##### SUPPLIED DATA #####

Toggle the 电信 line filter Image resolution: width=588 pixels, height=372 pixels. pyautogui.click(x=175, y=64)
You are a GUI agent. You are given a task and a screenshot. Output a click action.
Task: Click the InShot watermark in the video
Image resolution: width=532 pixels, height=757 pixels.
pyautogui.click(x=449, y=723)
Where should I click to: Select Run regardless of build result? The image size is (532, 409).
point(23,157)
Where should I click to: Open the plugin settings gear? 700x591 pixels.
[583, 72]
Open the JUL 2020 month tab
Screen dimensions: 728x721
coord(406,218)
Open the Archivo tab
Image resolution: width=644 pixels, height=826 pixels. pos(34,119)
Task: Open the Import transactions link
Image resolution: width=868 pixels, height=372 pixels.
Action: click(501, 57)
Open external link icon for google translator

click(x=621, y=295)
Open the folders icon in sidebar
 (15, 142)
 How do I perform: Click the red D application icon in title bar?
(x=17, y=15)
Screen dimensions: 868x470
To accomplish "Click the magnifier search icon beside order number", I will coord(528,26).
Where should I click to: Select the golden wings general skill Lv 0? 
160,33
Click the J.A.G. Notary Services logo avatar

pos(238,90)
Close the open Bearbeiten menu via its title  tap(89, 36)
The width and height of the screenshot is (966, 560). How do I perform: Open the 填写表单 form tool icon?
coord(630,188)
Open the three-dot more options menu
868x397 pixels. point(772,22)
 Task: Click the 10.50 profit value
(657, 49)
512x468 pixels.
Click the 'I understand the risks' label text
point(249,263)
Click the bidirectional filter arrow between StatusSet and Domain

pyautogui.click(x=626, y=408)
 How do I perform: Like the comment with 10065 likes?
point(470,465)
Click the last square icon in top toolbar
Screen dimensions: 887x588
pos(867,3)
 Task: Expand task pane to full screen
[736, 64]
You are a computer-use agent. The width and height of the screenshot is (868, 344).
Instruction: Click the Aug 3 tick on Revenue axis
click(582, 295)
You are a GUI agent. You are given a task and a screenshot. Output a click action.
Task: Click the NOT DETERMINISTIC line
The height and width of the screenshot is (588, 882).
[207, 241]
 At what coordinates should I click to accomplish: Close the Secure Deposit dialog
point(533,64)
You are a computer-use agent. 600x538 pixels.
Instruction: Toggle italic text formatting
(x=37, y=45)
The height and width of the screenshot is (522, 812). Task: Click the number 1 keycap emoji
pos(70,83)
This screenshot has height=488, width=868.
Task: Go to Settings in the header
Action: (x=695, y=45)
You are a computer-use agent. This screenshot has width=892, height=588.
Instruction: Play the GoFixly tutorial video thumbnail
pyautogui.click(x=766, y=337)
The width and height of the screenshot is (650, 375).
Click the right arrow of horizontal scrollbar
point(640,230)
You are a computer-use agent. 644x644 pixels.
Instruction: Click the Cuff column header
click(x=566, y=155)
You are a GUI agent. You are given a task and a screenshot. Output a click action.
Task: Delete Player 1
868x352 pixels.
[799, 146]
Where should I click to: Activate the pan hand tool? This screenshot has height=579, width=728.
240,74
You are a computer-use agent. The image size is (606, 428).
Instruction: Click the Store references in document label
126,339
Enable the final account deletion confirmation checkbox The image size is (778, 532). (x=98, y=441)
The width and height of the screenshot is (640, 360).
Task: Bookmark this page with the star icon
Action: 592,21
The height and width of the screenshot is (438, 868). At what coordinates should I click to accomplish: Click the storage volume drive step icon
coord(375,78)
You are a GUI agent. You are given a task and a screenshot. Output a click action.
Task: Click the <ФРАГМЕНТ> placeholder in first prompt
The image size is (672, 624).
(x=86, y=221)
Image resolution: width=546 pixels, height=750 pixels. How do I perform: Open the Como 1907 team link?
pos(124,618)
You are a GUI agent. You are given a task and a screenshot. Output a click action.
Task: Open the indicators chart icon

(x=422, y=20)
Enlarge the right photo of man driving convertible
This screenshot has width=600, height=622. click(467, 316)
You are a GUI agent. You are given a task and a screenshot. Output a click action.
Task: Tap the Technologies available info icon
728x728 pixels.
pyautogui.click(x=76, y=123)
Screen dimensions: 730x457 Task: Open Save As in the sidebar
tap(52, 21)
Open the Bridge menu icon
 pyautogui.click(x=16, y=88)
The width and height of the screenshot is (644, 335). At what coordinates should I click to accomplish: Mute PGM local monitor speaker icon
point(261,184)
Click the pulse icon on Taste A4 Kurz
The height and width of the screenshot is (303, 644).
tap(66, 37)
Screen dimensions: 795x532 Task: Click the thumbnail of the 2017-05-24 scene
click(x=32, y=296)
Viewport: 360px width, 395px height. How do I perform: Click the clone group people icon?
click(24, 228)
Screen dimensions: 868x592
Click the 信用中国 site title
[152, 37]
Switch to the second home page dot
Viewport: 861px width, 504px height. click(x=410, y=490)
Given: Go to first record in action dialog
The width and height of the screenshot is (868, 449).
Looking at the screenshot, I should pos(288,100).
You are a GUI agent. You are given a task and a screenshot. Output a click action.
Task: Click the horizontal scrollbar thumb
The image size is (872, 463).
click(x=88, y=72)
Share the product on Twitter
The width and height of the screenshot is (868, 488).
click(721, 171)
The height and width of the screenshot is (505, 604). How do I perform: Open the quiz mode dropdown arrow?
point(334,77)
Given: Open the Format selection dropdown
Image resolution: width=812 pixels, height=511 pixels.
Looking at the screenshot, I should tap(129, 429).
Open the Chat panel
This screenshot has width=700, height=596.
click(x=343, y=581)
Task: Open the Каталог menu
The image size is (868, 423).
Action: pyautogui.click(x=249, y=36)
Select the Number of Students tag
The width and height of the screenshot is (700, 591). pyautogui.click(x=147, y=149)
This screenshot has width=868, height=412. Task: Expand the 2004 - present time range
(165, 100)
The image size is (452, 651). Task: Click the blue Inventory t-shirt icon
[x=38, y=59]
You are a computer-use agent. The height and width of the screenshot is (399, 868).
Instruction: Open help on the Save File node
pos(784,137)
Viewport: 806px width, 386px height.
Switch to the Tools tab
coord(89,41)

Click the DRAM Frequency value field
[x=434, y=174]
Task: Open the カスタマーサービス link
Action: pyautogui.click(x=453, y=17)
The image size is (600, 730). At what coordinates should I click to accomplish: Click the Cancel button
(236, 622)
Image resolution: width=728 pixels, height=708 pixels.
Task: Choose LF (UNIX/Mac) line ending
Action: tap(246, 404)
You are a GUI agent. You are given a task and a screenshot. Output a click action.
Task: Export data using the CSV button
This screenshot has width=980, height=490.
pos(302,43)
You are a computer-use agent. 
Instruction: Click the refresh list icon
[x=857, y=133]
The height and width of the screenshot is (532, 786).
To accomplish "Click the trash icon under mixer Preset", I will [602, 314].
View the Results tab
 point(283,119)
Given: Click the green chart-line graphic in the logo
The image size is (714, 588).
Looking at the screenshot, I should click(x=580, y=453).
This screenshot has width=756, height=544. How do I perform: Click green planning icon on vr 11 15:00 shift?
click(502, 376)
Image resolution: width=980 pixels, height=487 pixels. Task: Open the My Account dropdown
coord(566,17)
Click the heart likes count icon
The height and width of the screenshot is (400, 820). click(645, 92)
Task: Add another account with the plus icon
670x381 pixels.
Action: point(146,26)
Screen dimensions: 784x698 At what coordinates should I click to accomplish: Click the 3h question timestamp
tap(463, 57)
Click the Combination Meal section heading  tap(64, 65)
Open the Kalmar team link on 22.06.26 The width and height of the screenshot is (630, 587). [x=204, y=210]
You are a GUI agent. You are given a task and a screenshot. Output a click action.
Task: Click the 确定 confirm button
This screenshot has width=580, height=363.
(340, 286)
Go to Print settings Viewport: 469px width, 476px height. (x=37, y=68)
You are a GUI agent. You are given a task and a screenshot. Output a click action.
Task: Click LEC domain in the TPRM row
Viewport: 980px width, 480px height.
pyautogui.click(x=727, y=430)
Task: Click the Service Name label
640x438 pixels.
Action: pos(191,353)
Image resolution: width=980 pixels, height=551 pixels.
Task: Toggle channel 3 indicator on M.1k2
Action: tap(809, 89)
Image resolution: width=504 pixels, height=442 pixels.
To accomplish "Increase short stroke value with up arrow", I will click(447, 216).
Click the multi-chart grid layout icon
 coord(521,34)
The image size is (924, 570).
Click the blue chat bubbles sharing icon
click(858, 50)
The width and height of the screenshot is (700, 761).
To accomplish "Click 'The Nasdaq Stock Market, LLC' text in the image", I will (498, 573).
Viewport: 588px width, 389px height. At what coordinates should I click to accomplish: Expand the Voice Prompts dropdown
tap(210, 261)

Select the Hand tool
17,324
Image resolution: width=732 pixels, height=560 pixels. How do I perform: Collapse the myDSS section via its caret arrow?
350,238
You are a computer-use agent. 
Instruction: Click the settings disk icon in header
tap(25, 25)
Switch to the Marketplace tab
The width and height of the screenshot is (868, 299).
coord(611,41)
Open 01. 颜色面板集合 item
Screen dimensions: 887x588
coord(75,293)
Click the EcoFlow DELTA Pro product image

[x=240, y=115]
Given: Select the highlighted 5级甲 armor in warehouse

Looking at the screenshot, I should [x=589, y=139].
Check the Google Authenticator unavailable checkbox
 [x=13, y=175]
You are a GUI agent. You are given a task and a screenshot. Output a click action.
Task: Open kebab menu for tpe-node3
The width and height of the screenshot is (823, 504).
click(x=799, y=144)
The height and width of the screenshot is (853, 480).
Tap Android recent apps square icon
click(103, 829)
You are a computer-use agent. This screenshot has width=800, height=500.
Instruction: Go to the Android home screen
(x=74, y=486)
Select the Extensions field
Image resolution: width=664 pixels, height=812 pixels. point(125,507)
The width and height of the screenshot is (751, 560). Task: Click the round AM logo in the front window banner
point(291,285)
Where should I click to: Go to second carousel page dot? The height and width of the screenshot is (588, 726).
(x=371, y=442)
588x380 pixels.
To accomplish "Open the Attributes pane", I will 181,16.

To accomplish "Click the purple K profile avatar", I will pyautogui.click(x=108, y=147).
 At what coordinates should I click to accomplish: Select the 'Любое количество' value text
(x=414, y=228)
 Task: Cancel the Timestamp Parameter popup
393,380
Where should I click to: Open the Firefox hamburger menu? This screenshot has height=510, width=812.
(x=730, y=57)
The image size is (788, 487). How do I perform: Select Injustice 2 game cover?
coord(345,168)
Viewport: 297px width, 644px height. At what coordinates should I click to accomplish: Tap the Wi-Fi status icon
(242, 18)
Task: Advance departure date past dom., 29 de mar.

#####

■ **THE TASK**
Copy out the lines starting at the one containing "The image size is (788, 487)." and ending with the last line of the entries. Include nothing else.

■ **RESPONSE TO THIS EXERCISE**
The image size is (788, 487). How do I perform: Select Injustice 2 game cover?
coord(345,168)
Viewport: 297px width, 644px height. At what coordinates should I click to accomplish: Tap the Wi-Fi status icon
(242, 18)
Task: Advance departure date past dom., 29 de mar.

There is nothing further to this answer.